▶ **Records from a dataset**:
==================================================
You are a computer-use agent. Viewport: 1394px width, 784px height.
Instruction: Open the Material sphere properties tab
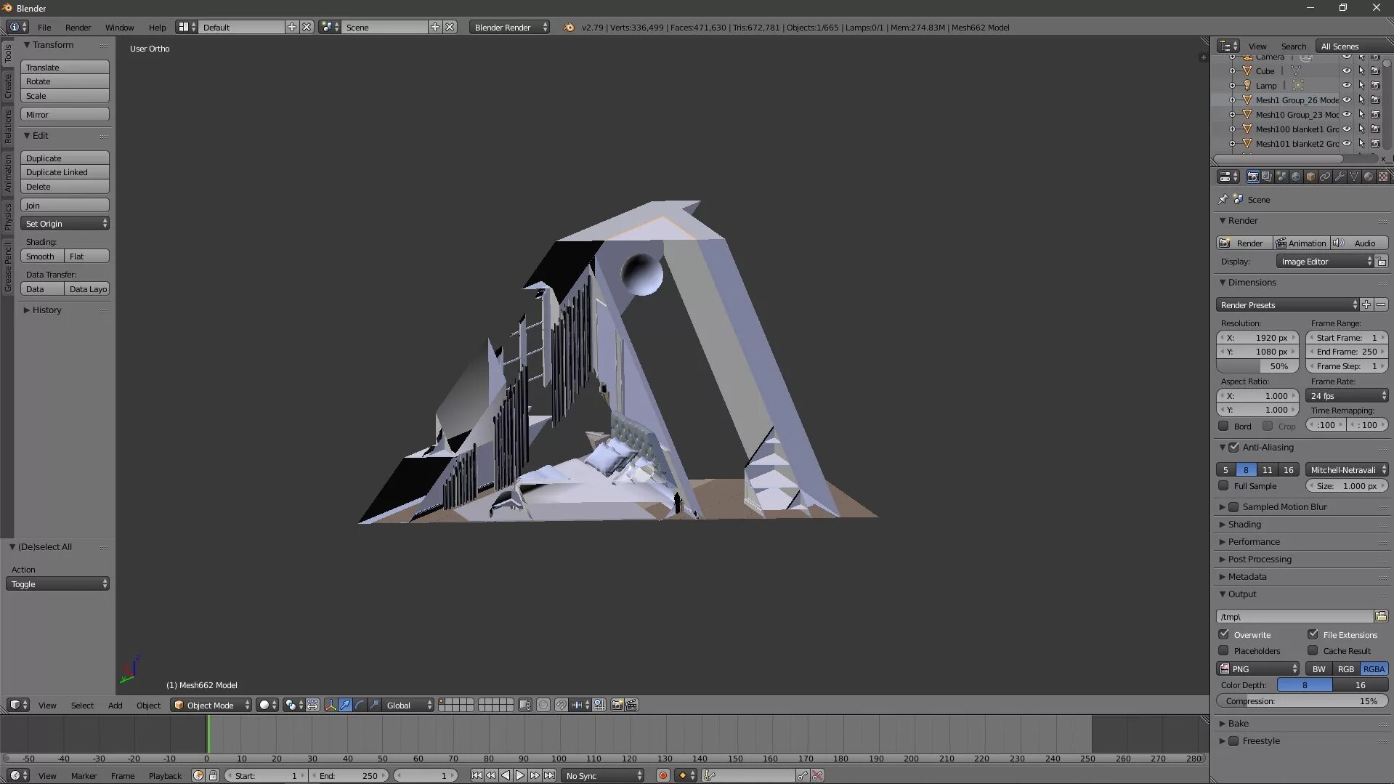click(x=1368, y=177)
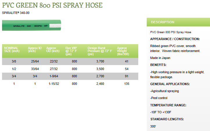Screen dimensions: 210x131
Task: Select the 3/8 nominal size row
Action: click(70, 61)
==================================================
▶ **WHAT IS NEEDED**:
The entries are to be restated word for word, with pictures omitted.

▶ **EXERCISE SOLUTION**:
You are a computer-use agent. Viewport: 1394px width, 784px height.
Instruction: Open the Material sphere properties tab
click(x=1368, y=177)
Screen dimensions: 210x131
Task: Select the 3/8 nominal size row
Action: click(70, 61)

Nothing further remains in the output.